Exactly. He is the the cheater. This woman has literally nothing to do with it.

Because all those crying about how misogynistic the husband is are exactly the same. It has nothing to do with the ethics of porn if you're hear shaming a sex worker

The very same you claim are vulnerable and exploitedHmm

Just jealously at the thought of ones partner tugging over another woman.

MrMrsJones · 15/10/2021 14:18

@oiltrader

You didnt answer my question!!

TheFairPrincess · 15/10/2021 14:21

I'm really interested in why you think that is understandable @oiltrader, genuinely. I'm confused about how one makes the logical leap of cheating or actually any sexual activity being the answer to stress. There just isn't any logic behind it is there?

It's what men who want to cheat say because they are aware that society frowns upon it generally so they need to have some kind of mitigating factor behind it.

oiltrader · 15/10/2021 14:22

[quote MrMrsJones]@oiltrader

You didnt answer my question!![/quote]
my partners have done so.. doesn't bother me. not as insecure as many on here seem

TheFairPrincess · 15/10/2021 14:26

my partners have done so.. doesn't bother me. not as insecure as many on here seem

On the contrary your security and self esteem sound so low that you are trying to justify this obviously appalling behaviour as perfectly normal and to be expected of men :(

My partner is sexually attracted to me. If he was seeking release elsewhere to the point of repeatedly contacting the same woman, that would be an enormous problem to me, sexually and emotionally.

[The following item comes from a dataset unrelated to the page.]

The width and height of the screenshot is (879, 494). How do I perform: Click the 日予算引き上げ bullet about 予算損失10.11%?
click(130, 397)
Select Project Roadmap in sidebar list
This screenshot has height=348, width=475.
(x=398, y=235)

I promise you, this is not an issue of being insecure. It's about expecting to be treated with a certain level of respect and care.

Journeyofthedragons · 15/10/2021 14:27

would it be okay for us to just have an affair to fill that void, cos we're stressed?

Not really the same thing, OF is a (disputable) one way emotional transaction.

JHnut · 15/10/2021 14:28

Maybe he's not getting enough action at home. As we all know here a man's libido needs a regular good seeing to.....

NumberTheory · 15/10/2021 14:32

Not unreasonable. I'd consider it cheating too. And the fixation with one woman makes it more serious.

DirtyDancing · 15/10/2021 14:35

@Thepurpleturtle

but she's a better version of me and that really hurts

But she’s not a better version of you- she fingers herself on camera for £18

Exactly this! Trust me her and him are nothing compared to you. Never ever think anything differently
oiltrader · 15/10/2021 14:37

@JHnut

Maybe he's not getting enough action at home. As we all know here a man's libido needs a regular good seeing to.....
fair point
middleofthelittle · 15/10/2021 14:45

@TheVanguardSix

But she’s not a better version of you- she fingers herself on camera for £18 Fuck yes!!! Put it on a post-it note on the mirror, OP, and remember this!
Thank you. I will write this on my forehead in sharpie
OP posts:
DarlingFell · 15/10/2021 14:56

Yuk. Your DP is utterly grim. Please don't take him back at any point, you deserve better. All women deserve better than this.